Dinosaur is an animated short film directed and produced by Will Vinton.

In 1987, the film was edited into Festival of Claymation as the sixth segment, and then later extended and released on video under the title Dinosaurs!. The new footage stars Fred Savage playing a grade school student named Philip who gives a class report on dinosaurs, with the help of an animated chalkboard and Will Vinton's claymation dinosaurs.

==Plot==
The video - with beginning scenes filmed in 1987 - begins with a young boy named Phillip (played by Fred Savage) sitting in his bedroom, listening to loud music, and struggling to find an idea for a class report on a science topic. While struggling to find some ideas, and irking his mother (who threatens to call his father if he does not turn off the music and go to bed) with his loud music, he plays a song on his boombox (titled "Mesozoic Mind"), and the song provides him with an inspiration for his report: DINOSAURS!

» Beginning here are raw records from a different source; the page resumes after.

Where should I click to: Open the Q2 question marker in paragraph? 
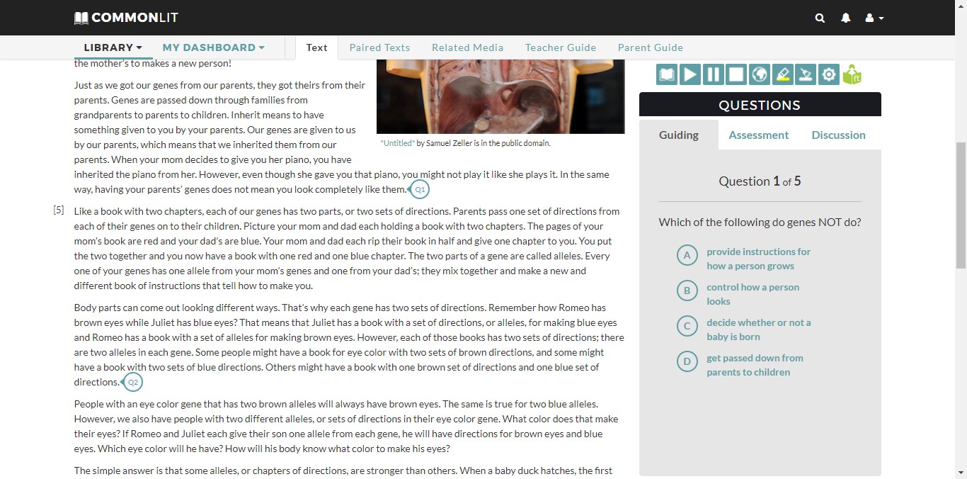(x=132, y=382)
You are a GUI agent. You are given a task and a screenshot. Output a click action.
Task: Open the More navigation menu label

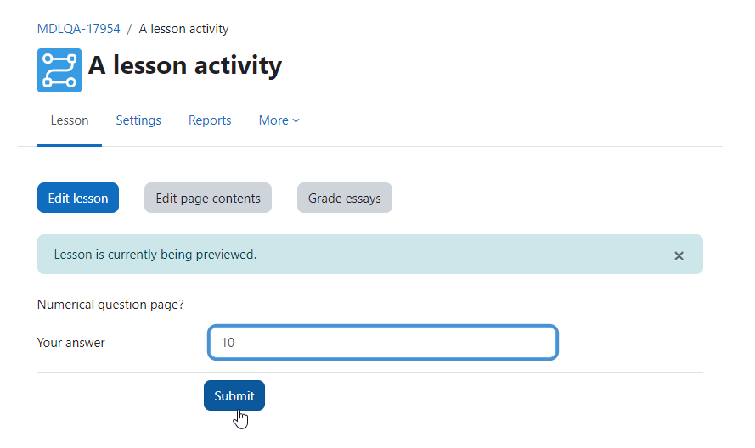click(x=273, y=120)
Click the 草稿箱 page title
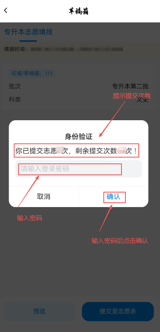The width and height of the screenshot is (160, 332). tap(79, 11)
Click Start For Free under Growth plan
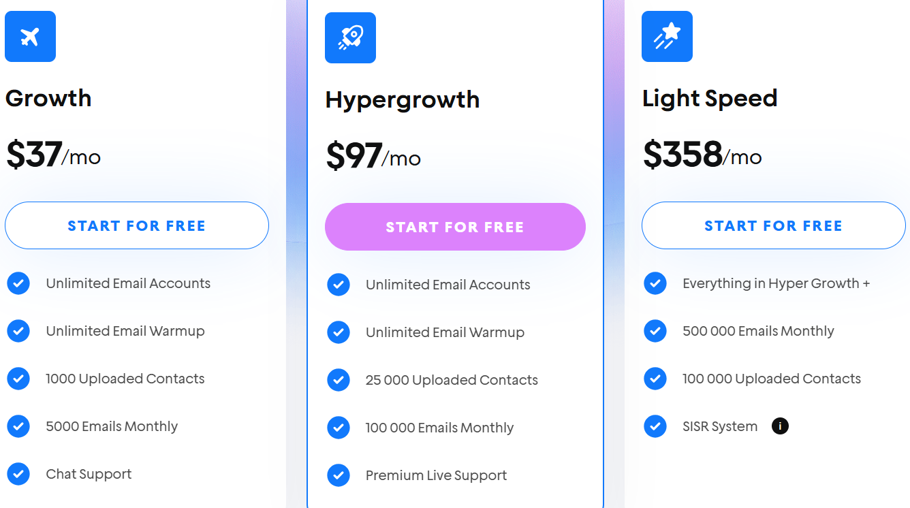The width and height of the screenshot is (910, 508). (x=137, y=225)
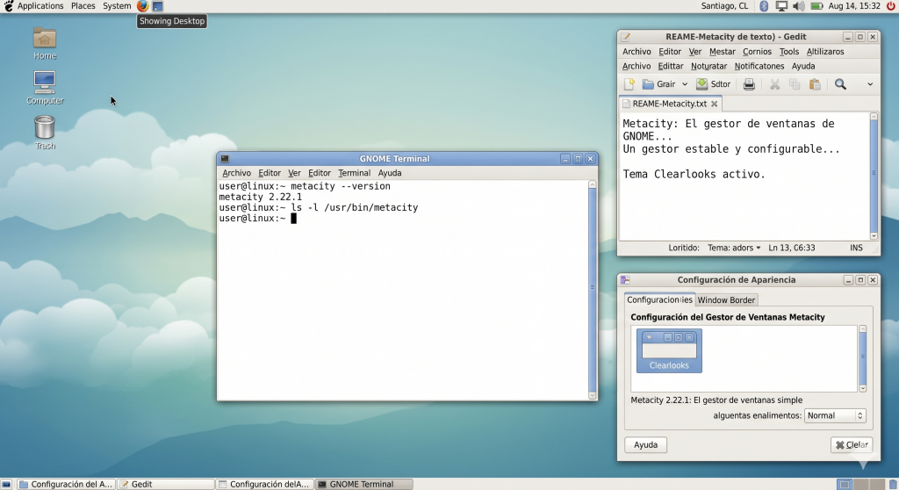Expand the Grair open-recent dropdown arrow
Image resolution: width=899 pixels, height=490 pixels.
(685, 84)
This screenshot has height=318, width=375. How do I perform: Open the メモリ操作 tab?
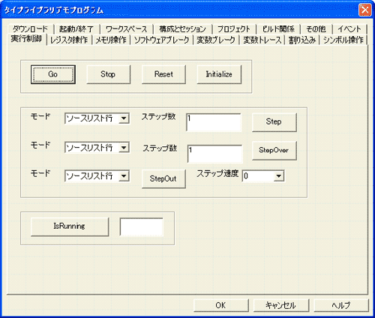click(111, 40)
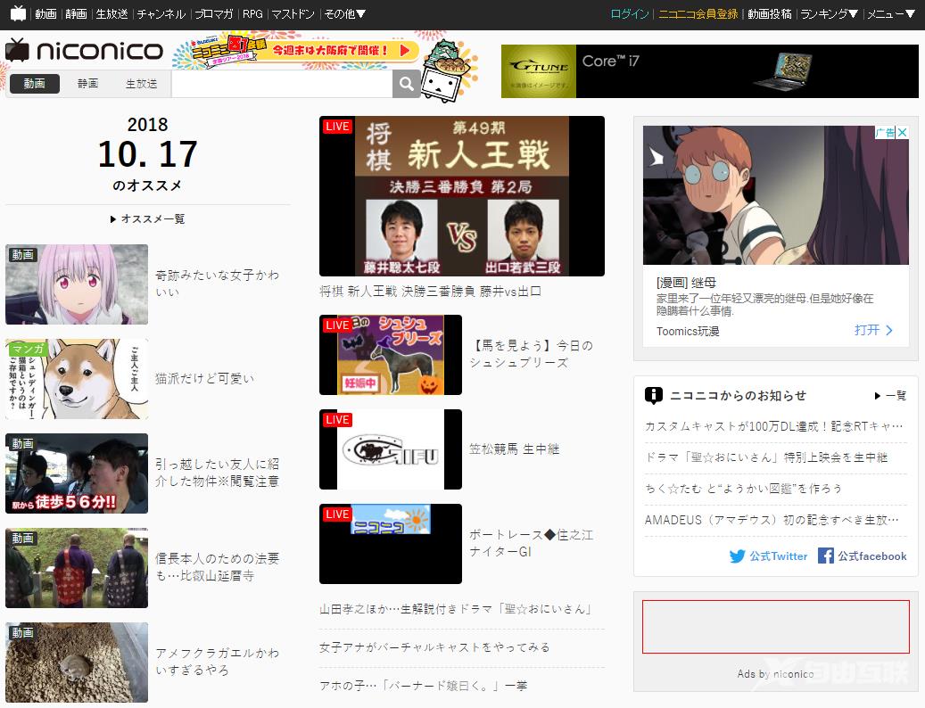Open the niconico logo homepage link
This screenshot has width=925, height=708.
tap(84, 51)
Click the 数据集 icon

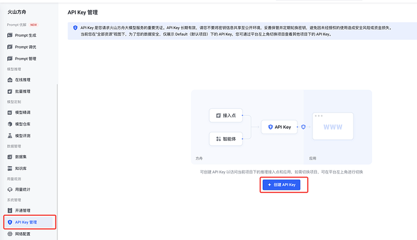10,157
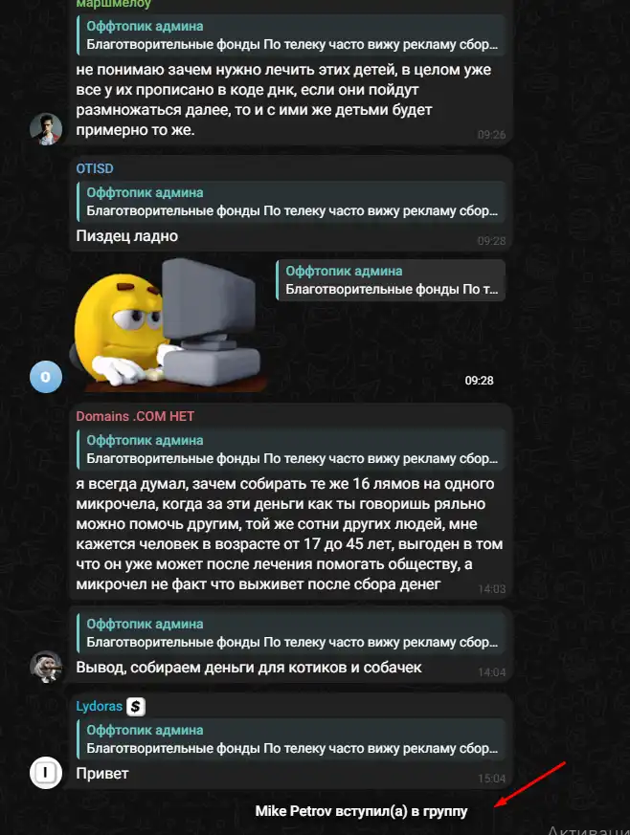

Philip then goes to sleep and has a dream, where he discovers that the search for the truth about these magnificent animals and their astonishing 160-million-year success on Earth is probably the most fascinating speculation there is. Phillip then finishes his report and presents it to the class. The class report is then covered through the 1980 claymation short Dinosaur by Will Vinton Productions.

==Background==
Originally created in 1980, when it was known more simply as Dinosaur, the 17-minute claymation short by Vinton Productions would later be used for this 1987 video. The popular short is also played at the Smithsonian Museum and has won numerous awards. This film is also played in Rocky Hill, Connecticut at the museum in Dinosaur State Park. It is also played at the Pacific Science Center (in Seattle, Washington) in the Dinosaurs A Journey Through Time exhibit, but cuts out the first two parts and narrows it down to the claymation dinosaur story.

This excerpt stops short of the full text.